**Activity**
From the first line to the last, copy the material exactly.

**Source data**
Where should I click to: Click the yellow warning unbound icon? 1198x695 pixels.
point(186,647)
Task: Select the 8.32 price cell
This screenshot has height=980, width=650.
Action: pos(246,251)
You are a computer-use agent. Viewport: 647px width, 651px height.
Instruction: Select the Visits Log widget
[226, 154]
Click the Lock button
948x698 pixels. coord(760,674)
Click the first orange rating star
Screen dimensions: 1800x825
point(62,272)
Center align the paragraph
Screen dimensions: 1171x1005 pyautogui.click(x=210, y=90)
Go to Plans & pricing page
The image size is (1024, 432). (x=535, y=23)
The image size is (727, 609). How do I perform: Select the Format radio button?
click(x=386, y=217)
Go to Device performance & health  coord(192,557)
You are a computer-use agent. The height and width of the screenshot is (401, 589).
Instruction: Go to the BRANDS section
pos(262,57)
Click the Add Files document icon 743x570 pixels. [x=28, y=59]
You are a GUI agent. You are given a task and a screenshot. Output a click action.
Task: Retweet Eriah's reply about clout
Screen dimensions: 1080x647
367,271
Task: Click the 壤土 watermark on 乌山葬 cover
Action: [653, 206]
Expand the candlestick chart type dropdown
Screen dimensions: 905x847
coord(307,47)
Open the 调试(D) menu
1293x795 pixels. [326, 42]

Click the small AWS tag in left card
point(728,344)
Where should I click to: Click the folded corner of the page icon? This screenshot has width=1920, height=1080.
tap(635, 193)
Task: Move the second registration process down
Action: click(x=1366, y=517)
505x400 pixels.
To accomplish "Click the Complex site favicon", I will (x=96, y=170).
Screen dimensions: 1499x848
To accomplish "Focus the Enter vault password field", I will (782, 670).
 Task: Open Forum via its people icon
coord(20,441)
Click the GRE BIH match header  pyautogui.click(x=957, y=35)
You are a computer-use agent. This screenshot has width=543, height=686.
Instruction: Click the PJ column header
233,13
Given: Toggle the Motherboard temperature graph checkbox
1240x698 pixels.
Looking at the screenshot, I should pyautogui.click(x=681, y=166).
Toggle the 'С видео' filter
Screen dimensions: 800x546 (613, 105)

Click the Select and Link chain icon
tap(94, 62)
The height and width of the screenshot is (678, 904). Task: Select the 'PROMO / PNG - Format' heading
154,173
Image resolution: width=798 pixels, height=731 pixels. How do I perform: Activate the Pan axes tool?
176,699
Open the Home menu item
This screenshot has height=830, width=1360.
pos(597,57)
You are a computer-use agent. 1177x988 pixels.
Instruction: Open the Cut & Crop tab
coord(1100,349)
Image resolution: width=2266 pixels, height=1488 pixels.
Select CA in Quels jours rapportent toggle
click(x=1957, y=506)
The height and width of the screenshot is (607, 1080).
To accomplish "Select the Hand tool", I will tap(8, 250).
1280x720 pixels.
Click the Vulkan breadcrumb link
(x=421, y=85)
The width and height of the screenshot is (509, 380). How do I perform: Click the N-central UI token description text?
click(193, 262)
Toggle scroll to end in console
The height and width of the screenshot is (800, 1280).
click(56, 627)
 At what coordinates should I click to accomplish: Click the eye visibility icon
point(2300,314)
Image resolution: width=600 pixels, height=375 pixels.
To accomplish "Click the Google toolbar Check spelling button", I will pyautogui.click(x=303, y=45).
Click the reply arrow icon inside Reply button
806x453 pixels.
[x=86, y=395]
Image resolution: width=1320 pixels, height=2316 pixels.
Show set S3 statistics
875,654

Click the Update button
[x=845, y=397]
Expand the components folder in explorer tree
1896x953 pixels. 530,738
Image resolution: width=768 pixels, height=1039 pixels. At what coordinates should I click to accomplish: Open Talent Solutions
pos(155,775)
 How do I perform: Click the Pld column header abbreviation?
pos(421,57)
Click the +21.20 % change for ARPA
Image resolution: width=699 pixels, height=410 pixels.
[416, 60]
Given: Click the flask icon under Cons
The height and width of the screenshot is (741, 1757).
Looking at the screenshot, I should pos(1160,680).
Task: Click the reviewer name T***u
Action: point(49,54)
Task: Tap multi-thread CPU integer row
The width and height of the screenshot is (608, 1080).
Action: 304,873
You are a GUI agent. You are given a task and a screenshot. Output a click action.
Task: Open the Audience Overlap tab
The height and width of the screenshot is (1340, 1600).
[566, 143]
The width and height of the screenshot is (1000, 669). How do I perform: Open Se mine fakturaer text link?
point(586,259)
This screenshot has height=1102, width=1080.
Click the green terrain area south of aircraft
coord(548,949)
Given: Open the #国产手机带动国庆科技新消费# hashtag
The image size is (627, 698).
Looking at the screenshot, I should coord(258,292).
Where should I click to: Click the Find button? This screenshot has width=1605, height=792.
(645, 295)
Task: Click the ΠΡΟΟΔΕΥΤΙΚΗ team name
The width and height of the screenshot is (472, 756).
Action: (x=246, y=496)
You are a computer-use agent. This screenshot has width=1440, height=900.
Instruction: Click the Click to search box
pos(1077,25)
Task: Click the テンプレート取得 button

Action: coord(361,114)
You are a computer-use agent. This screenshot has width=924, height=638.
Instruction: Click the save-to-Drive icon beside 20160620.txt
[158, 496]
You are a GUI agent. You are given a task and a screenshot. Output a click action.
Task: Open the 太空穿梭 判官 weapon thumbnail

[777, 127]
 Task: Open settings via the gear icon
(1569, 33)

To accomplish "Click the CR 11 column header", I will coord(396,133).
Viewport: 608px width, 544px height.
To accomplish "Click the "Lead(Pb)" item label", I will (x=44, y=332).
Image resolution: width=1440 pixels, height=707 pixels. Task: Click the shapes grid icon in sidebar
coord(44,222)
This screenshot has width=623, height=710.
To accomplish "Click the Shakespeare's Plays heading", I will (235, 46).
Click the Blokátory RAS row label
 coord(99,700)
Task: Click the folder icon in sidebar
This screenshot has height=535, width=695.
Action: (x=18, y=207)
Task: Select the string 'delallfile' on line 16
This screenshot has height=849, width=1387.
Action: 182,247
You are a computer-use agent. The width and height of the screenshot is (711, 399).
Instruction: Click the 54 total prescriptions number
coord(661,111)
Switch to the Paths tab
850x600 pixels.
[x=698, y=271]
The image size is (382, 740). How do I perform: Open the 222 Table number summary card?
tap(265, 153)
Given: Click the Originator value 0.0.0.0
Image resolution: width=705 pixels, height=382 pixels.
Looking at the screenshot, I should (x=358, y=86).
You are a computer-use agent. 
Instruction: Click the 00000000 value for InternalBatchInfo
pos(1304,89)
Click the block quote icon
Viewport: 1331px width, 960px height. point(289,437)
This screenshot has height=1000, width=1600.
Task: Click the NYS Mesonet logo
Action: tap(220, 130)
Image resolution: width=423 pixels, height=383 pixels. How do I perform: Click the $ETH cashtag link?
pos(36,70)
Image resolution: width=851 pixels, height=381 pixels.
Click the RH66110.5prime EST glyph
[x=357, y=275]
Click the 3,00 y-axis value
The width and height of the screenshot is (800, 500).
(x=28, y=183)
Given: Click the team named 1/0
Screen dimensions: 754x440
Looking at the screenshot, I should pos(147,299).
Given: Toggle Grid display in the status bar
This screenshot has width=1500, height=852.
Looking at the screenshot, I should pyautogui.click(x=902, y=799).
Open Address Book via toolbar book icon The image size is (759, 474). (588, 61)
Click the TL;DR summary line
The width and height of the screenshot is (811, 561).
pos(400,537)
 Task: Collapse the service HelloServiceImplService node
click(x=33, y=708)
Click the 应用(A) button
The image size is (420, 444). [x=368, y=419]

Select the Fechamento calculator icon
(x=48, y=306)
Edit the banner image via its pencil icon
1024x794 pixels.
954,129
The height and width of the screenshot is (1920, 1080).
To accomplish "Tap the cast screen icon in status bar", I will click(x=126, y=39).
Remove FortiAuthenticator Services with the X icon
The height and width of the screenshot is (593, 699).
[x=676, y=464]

**Response to this task**
Where should I click to: Click the yellow warning unbound icon? 1198x695 pixels.
point(186,647)
Task: Select the 8.32 price cell
This screenshot has height=980, width=650.
Action: pos(246,251)
You are a computer-use agent. Viewport: 647px width, 651px height.
Instruction: Select the Visits Log widget
[226, 154]
Click the Lock button
948x698 pixels. coord(760,674)
Click the first orange rating star
Screen dimensions: 1800x825
point(62,272)
Center align the paragraph
Screen dimensions: 1171x1005 pyautogui.click(x=210, y=90)
Go to Plans & pricing page
The image size is (1024, 432). (x=535, y=23)
The image size is (727, 609). How do I perform: Select the Format radio button?
click(x=386, y=217)
Go to Device performance & health  coord(192,557)
You are a computer-use agent. The height and width of the screenshot is (401, 589).
Instruction: Go to the BRANDS section
pos(262,57)
Click the Add Files document icon 743x570 pixels. [x=28, y=59]
You are a GUI agent. You are given a task and a screenshot. Output a click action.
Task: Retweet Eriah's reply about clout
Screen dimensions: 1080x647
367,271
Task: Click the 壤土 watermark on 乌山葬 cover
Action: [653, 206]
Expand the candlestick chart type dropdown
Screen dimensions: 905x847
coord(307,47)
Open the 调试(D) menu
1293x795 pixels. [326, 42]

Click the small AWS tag in left card
point(728,344)
Where should I click to: Click the folded corner of the page icon? This screenshot has width=1920, height=1080.
tap(635, 193)
Task: Move the second registration process down
Action: click(x=1366, y=517)
505x400 pixels.
To accomplish "Click the Complex site favicon", I will (x=96, y=170).
Screen dimensions: 1499x848
To accomplish "Focus the Enter vault password field", I will (782, 670).
 Task: Open Forum via its people icon
coord(20,441)
Click the GRE BIH match header  pyautogui.click(x=957, y=35)
You are a computer-use agent. This screenshot has width=543, height=686.
Instruction: Click the PJ column header
233,13
Given: Toggle the Motherboard temperature graph checkbox
1240x698 pixels.
Looking at the screenshot, I should pyautogui.click(x=681, y=166).
Toggle the 'С видео' filter
Screen dimensions: 800x546 (613, 105)

Click the Select and Link chain icon
tap(94, 62)
The height and width of the screenshot is (678, 904). Task: Select the 'PROMO / PNG - Format' heading
154,173
Image resolution: width=798 pixels, height=731 pixels. How do I perform: Activate the Pan axes tool?
176,699
Open the Home menu item
This screenshot has height=830, width=1360.
pos(597,57)
You are a computer-use agent. 1177x988 pixels.
Instruction: Open the Cut & Crop tab
coord(1100,349)
Image resolution: width=2266 pixels, height=1488 pixels.
Select CA in Quels jours rapportent toggle
click(x=1957, y=506)
The height and width of the screenshot is (607, 1080).
To accomplish "Select the Hand tool", I will tap(8, 250).
1280x720 pixels.
Click the Vulkan breadcrumb link
(x=421, y=85)
The width and height of the screenshot is (509, 380). How do I perform: Click the N-central UI token description text?
click(193, 262)
Toggle scroll to end in console
The height and width of the screenshot is (800, 1280).
click(56, 627)
 At what coordinates should I click to accomplish: Click the eye visibility icon
point(2300,314)
Image resolution: width=600 pixels, height=375 pixels.
To accomplish "Click the Google toolbar Check spelling button", I will pyautogui.click(x=303, y=45).
Click the reply arrow icon inside Reply button
806x453 pixels.
[x=86, y=395]
Image resolution: width=1320 pixels, height=2316 pixels.
Show set S3 statistics
875,654

Click the Update button
[x=845, y=397]
Expand the components folder in explorer tree
1896x953 pixels. 530,738
Image resolution: width=768 pixels, height=1039 pixels. At what coordinates should I click to accomplish: Open Talent Solutions
pos(155,775)
 How do I perform: Click the Pld column header abbreviation?
pos(421,57)
Click the +21.20 % change for ARPA
Image resolution: width=699 pixels, height=410 pixels.
[416, 60]
Given: Click the flask icon under Cons
The height and width of the screenshot is (741, 1757).
Looking at the screenshot, I should pos(1160,680).
Task: Click the reviewer name T***u
Action: point(49,54)
Task: Tap multi-thread CPU integer row
The width and height of the screenshot is (608, 1080).
Action: 304,873
You are a GUI agent. You are given a task and a screenshot. Output a click action.
Task: Open the Audience Overlap tab
The height and width of the screenshot is (1340, 1600).
[566, 143]
The width and height of the screenshot is (1000, 669). How do I perform: Open Se mine fakturaer text link?
point(586,259)
This screenshot has height=1102, width=1080.
Click the green terrain area south of aircraft
coord(548,949)
Given: Open the #国产手机带动国庆科技新消费# hashtag
The image size is (627, 698).
Looking at the screenshot, I should coord(258,292).
Where should I click to: Click the Find button? This screenshot has width=1605, height=792.
(645, 295)
Task: Click the ΠΡΟΟΔΕΥΤΙΚΗ team name
The width and height of the screenshot is (472, 756).
Action: (x=246, y=496)
You are a computer-use agent. This screenshot has width=1440, height=900.
Instruction: Click the Click to search box
pos(1077,25)
Task: Click the テンプレート取得 button

Action: coord(361,114)
You are a computer-use agent. This screenshot has width=924, height=638.
Instruction: Click the save-to-Drive icon beside 20160620.txt
[158, 496]
You are a GUI agent. You are given a task and a screenshot. Output a click action.
Task: Open the 太空穿梭 判官 weapon thumbnail

[777, 127]
 Task: Open settings via the gear icon
(1569, 33)

To accomplish "Click the CR 11 column header", I will coord(396,133).
Viewport: 608px width, 544px height.
To accomplish "Click the "Lead(Pb)" item label", I will (x=44, y=332).
Image resolution: width=1440 pixels, height=707 pixels. Task: Click the shapes grid icon in sidebar
coord(44,222)
This screenshot has width=623, height=710.
To accomplish "Click the Shakespeare's Plays heading", I will (235, 46).
Click the Blokátory RAS row label
 coord(99,700)
Task: Click the folder icon in sidebar
This screenshot has height=535, width=695.
Action: (x=18, y=207)
Task: Select the string 'delallfile' on line 16
This screenshot has height=849, width=1387.
Action: 182,247
You are a computer-use agent. The width and height of the screenshot is (711, 399).
Instruction: Click the 54 total prescriptions number
coord(661,111)
Switch to the Paths tab
850x600 pixels.
[x=698, y=271]
The image size is (382, 740). How do I perform: Open the 222 Table number summary card?
tap(265, 153)
Given: Click the Originator value 0.0.0.0
Image resolution: width=705 pixels, height=382 pixels.
Looking at the screenshot, I should (x=358, y=86).
You are a computer-use agent. 
Instruction: Click the 00000000 value for InternalBatchInfo
pos(1304,89)
Click the block quote icon
Viewport: 1331px width, 960px height. point(289,437)
This screenshot has height=1000, width=1600.
Task: Click the NYS Mesonet logo
Action: tap(220, 130)
Image resolution: width=423 pixels, height=383 pixels. How do I perform: Click the $ETH cashtag link?
pos(36,70)
Image resolution: width=851 pixels, height=381 pixels.
Click the RH66110.5prime EST glyph
[x=357, y=275]
Click the 3,00 y-axis value
The width and height of the screenshot is (800, 500).
(x=28, y=183)
Given: Click the team named 1/0
Screen dimensions: 754x440
Looking at the screenshot, I should pos(147,299).
Given: Toggle Grid display in the status bar
This screenshot has width=1500, height=852.
Looking at the screenshot, I should pyautogui.click(x=902, y=799).
Open Address Book via toolbar book icon The image size is (759, 474). (588, 61)
Click the TL;DR summary line
The width and height of the screenshot is (811, 561).
pos(400,537)
 Task: Collapse the service HelloServiceImplService node
click(x=33, y=708)
Click the 应用(A) button
The image size is (420, 444). [x=368, y=419]

Select the Fechamento calculator icon
(x=48, y=306)
Edit the banner image via its pencil icon
1024x794 pixels.
954,129
The height and width of the screenshot is (1920, 1080).
To accomplish "Tap the cast screen icon in status bar", I will click(x=126, y=39).
Remove FortiAuthenticator Services with the X icon
The height and width of the screenshot is (593, 699).
[x=676, y=464]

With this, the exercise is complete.